At the same time, whistleblowers take an enormous amount of personal risk. As U of A professor Tim Hannigan shared, the cultural norms of an organization have a strong impact on how individuals are treated and whistleblowers, who speak out against a group, are typically ostracized. What are the privacy implications for this software? Does someone using a whistleblowing app risk being identified?
Let’s assume the whistleblower goes external – to the media or to regulators – even then, it may be challenging to gain traction. Typically, the issue needs to be impactful enough to cause a scandal and fuel sustained public outrage, at which point, regulators may step in and issue fines, private lawsuits may be launched, or the company's stock price may be impacted. These "financial pain events" are what can cause a company to take action.
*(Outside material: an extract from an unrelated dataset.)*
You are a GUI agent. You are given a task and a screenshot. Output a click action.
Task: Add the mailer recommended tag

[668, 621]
Yet, in a post-Trump era, the goal posts for what qualifies as a scandal have shifted. At the same time, we see a warp-speed media cycle where public outrage comes and goes in short order. There are few media organizations left with the resources to provide deep investigative analysis of the Watergate level. Thus, many unethical issues , outside of the most egregious acts of lawlessness, may not get too much attention – not enough to illicit real change.
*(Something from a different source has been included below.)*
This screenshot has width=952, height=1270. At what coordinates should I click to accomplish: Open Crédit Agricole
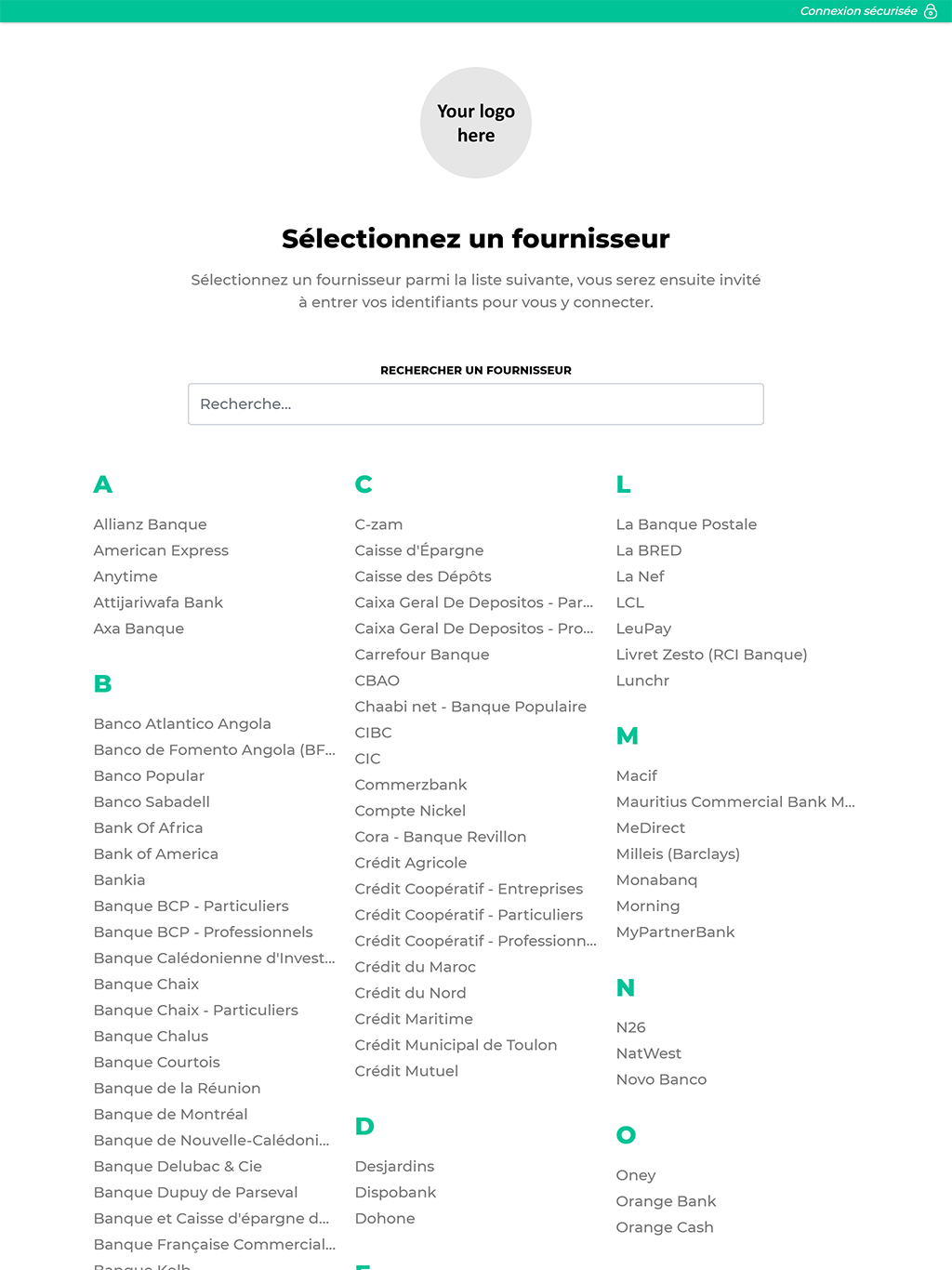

In light of all of this, why would someone risk being a whistleblower? There are issues of personal conscience, of course, and that’s important. However, doing the right thing can come at a high personal cost. While it’s easy to self-righteously say people need to speak up, it places an awful lot of risk on an individual, their livelihood, their family and their physical safety. Even with increased legal protections, and new technologies for reporting, as one of the legal experts bluntly put it – “snitches get stiches”. Retribution for speaking up and speaking out against an organization doesn’t seem to be something we can solve with an app.
More about whistleblowing and the GDPR - https://edps.europa.eu/data-protection/data-protection/reference-library/whistleblowing_en
Signal is an app used to organize in ways that are protected - https://signalfoundation.org/
Ethics Dialogue was co-organized by the Center for Digital Ethics and Policy (CDEP) at Loyola University Chicago, the AI4Society Signature Area at the University of Alberta and the Weizenbaum Institute for the Networked Society in Berlin.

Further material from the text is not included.